– Есть тут где-нибудь столовая?
Тот смеется:
– Ишь чего захотел! Нету здесь ни хрена. Корки сухой не сыщешь!
– И местных уже не осталось?
Сплюнув, артиллерист бросает:
– Кое-кто остался. Только они сами ошиваются возле походных кухонь, клянчат пожрать.
Плохо дело. Что ж, придется потуже затянуть ремни и ждать до завтра, когда подвезут провизию.
Однако я вижу, что Кач надевает шапку, и спрашиваю:
– Ты куда, Кач?
– Пойду осмотрюсь маленько. – Он не спеша уходит.
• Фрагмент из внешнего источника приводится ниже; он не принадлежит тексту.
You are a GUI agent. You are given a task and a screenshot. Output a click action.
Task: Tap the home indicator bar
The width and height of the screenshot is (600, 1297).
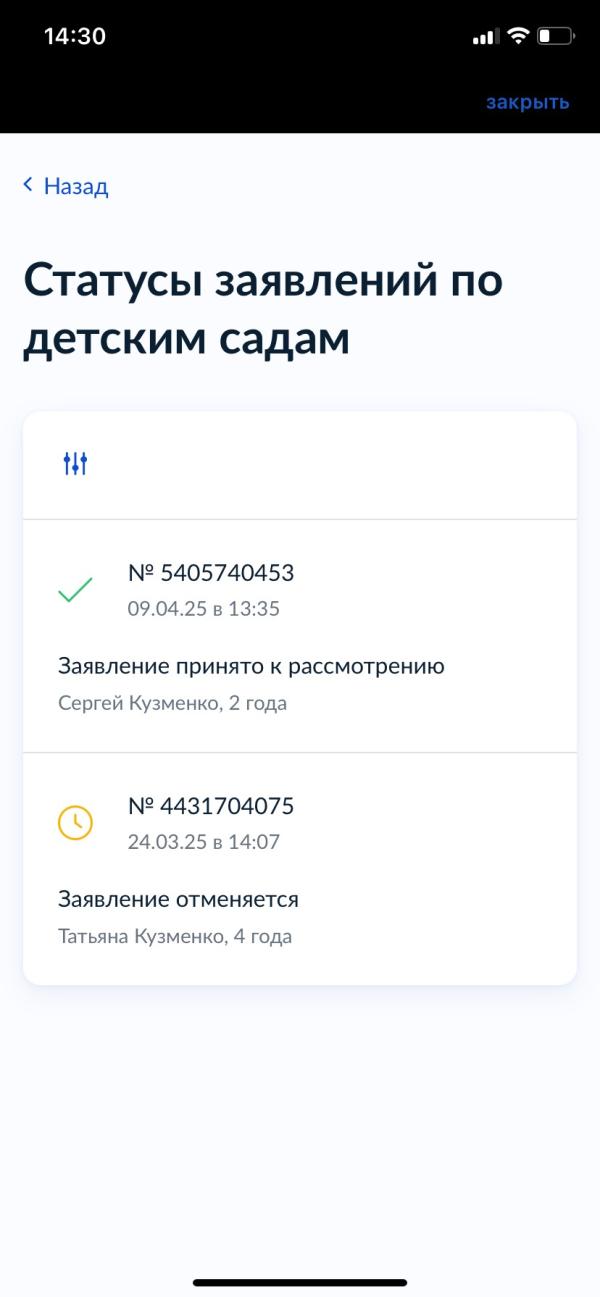pos(300,1282)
Артиллерист иронически ухмыляется:
– Ну-ну, осмотрись. Не надорвись только.
Мы разочарованно ложимся на койки, прикидывая, не подхарчиться ли неприкосновенным запасом. Но риск слишком велик. И мы пытаемся вздремнуть.
Кропп разламывает сигарету, дает половинку мне. Тьяден рассказывает про свое национальное блюдо, крупные бобы с салом. Последними словами ругает стряпню без чебреца. А главное, картошку, бобы и сало варить надо вперемешку, ни в коем разе не по отдельности. Кто-то бурчит, что сделает чебрец из Тьядена, если он сию минуту не заткнется. В большом помещении воцаряется тишина. Только несколько свечек, воткнутых в бутылки, мерцают, да временами харкает артиллерист.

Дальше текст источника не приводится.